Salí por mi pié, llamé por teléfono al trabajo y conté lo sucedido antes de que dos enfermeros me metieran en la ambulancia que el encargado del aparcamiento había mandado llamar.

-"¿Avisamos a alguien? ¿A su mujer?", preguntaron. "
-"A mi mujer no hace falta que seguro que ya lo sabe",
contesté yo asustado de que ella apareciera allí y comenzara a hacer apología de sus advertencia y augurios, y convencido como estaba de que mi señora en algún momento me habría anunciado una caída sobre los coches de los vecinos provocado por el salto sin motivo aparente de los airbag, a lo que le añadiría sus advertencias sobre cafeteras, la necesidad de cambiar el horario de verano y de dar un escarmiento al perro del vecino y al vecino por dejarlo mear en el felpudo, y no sé cuantas cosas más que iban a pasar o ya habían pasado.

Así que llegué más nervioso al hospital pensando en que mi mujer se presentara allí que por mi estado de salud. Así que negué cualquier relación que no fuera con mi madre o mis hermanos, y falseé la dirección de mi vivienda y el teléfono fijo.

 A medida que pasaban las horas y los días, mi recuperación se iba haciendo cada vez más evidente, pero nadie se explicaba aquellas subidas de tensión extraordinarias, aunque yo sabía que se trataba del estado de estrés al que estaba sometido pensando en que mi mujer aparecería en cualquier momento como la reencarnación de Casandra de Troya por la puerta e la habitación.

Tan pronto me dieron el alta me escondí en casa de un hermano, hasta que encontré un lugar dónde vivir y allí me instalé hasta ahora.
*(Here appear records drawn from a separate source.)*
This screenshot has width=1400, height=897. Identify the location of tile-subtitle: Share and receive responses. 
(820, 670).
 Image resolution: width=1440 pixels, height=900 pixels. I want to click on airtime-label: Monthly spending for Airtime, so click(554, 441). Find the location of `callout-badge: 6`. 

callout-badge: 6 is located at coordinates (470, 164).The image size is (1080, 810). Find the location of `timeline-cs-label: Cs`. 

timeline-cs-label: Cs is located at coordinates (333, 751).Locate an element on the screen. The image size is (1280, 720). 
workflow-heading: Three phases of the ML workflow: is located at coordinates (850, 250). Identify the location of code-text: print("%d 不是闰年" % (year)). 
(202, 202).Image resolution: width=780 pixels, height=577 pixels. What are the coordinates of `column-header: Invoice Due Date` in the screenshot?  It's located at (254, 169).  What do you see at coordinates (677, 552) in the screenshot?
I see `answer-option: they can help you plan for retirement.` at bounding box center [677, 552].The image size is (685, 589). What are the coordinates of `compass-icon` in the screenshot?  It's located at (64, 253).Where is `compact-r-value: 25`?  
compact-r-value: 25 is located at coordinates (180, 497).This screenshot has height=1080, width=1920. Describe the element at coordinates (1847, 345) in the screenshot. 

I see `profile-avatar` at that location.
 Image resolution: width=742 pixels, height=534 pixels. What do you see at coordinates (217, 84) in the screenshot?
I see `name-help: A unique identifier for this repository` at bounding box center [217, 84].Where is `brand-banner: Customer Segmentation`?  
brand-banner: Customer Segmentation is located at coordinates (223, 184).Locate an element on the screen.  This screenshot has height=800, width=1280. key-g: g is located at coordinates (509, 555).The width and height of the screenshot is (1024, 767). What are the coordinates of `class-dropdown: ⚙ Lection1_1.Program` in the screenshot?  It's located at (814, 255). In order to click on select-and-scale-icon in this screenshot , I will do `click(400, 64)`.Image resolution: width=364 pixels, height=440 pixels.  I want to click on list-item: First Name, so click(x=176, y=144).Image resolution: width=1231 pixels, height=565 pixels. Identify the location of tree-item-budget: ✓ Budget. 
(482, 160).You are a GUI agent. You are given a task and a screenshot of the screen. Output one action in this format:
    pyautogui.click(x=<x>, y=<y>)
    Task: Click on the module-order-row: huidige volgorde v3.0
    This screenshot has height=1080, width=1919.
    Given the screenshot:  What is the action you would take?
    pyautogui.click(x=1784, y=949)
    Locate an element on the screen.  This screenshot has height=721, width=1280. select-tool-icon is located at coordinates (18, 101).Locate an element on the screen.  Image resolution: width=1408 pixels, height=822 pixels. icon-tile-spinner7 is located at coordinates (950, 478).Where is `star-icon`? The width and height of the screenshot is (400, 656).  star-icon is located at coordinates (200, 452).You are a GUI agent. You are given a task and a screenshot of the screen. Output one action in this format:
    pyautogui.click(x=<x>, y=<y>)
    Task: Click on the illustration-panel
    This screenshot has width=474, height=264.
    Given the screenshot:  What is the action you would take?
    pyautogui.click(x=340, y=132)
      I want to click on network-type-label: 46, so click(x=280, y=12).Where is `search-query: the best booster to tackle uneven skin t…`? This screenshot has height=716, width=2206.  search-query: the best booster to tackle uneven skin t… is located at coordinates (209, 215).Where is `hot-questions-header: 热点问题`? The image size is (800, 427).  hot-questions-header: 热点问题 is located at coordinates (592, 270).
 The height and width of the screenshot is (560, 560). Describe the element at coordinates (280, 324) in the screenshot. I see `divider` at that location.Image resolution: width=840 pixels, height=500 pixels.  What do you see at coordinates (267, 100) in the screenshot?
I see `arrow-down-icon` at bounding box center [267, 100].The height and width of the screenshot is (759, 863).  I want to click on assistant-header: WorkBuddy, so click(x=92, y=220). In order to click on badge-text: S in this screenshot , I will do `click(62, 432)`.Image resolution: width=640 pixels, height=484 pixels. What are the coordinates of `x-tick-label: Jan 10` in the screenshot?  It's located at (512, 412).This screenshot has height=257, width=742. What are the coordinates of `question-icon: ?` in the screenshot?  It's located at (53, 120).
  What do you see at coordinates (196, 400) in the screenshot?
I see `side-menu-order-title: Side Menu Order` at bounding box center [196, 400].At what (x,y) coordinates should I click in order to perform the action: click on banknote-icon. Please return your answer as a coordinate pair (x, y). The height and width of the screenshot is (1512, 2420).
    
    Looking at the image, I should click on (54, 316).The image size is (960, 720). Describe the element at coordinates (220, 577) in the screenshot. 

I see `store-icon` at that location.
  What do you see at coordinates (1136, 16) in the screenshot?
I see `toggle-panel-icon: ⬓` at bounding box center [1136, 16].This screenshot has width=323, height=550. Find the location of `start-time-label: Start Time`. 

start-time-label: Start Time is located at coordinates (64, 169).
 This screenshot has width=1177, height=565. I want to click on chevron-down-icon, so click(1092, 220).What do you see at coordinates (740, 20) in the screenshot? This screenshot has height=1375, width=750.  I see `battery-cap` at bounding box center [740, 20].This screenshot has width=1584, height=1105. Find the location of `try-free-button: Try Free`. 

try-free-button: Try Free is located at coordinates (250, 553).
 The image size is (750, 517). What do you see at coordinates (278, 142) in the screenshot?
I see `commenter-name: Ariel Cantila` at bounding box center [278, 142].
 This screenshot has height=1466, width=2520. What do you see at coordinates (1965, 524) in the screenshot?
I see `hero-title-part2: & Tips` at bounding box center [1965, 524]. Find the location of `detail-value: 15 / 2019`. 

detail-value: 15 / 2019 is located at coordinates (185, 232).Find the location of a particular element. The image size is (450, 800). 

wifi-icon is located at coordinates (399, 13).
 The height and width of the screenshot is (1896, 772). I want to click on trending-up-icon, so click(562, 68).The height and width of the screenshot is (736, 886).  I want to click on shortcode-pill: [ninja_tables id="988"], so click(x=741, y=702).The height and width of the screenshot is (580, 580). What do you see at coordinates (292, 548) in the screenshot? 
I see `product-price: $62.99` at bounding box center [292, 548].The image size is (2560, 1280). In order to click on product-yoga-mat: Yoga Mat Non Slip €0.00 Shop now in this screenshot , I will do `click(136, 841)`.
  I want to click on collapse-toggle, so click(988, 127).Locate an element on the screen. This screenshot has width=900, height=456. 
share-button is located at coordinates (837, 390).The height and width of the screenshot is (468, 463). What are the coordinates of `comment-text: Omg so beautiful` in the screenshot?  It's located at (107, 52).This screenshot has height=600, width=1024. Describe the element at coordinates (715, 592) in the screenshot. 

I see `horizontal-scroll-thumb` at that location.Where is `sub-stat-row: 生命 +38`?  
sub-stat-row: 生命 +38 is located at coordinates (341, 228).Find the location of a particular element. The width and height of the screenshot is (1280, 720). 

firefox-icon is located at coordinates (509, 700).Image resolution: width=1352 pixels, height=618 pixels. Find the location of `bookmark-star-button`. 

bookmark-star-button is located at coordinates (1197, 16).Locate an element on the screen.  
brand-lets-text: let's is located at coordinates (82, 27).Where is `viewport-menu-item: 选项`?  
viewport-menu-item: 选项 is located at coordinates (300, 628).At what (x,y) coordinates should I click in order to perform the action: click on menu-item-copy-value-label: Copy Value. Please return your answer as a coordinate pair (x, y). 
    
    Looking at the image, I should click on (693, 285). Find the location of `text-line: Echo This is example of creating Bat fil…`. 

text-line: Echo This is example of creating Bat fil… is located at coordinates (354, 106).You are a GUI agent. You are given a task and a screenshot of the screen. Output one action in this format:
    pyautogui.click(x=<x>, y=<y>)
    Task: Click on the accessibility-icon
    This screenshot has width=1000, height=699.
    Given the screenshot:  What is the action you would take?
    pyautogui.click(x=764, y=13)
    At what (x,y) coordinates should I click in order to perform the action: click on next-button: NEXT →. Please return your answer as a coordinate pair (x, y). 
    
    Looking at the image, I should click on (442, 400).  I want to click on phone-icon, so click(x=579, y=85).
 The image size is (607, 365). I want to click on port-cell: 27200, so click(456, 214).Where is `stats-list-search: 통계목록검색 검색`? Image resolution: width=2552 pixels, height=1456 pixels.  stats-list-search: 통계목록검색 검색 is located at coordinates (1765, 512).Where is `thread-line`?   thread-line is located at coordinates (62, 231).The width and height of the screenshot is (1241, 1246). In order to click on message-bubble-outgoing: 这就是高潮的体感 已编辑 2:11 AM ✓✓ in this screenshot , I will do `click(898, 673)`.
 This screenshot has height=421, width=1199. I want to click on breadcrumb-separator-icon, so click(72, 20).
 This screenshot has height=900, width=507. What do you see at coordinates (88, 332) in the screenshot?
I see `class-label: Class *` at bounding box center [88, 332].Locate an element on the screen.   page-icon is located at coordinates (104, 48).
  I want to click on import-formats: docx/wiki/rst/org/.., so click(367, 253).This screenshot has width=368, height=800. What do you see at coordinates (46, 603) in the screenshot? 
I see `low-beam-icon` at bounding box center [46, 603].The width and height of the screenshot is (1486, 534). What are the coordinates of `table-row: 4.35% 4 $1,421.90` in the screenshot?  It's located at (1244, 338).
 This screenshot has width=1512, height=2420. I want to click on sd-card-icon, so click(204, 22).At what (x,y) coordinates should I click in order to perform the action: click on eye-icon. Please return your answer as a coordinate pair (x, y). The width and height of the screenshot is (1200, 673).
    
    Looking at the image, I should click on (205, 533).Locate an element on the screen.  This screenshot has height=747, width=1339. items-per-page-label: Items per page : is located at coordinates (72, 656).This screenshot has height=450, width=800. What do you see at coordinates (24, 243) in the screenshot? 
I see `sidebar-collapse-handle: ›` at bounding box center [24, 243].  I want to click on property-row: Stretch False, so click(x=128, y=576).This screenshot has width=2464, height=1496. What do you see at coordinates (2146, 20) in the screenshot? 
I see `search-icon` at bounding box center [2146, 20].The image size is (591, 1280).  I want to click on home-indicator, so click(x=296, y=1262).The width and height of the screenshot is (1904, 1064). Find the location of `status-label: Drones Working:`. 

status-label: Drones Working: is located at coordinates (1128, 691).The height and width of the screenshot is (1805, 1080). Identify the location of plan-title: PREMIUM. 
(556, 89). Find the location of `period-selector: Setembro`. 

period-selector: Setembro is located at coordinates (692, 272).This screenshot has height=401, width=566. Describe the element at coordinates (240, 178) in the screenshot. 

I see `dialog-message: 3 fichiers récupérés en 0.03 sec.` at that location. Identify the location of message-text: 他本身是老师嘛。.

De eso hace ya más de siete años.

He oído que cuenta que ella ya había dicho que un día yo me iba a ir de casa y que ni siquiera me despediría, y también había anunciado que con tal de no compartir el coche, yo terminaría por tirarlo por cualquier sitio y cosas así.

Pero la verdad es que, después de tanto tiempo, después de valorar las cosas que he ganado y que he perdido, tengo que reconocer que sigo echándole de menos, que es verdad que uno no valora lo que tiene hasta que lo pierde, que más vale malo conocido que bueno por conocer. ¡Ah, cómo he echado de menos ese Volvo!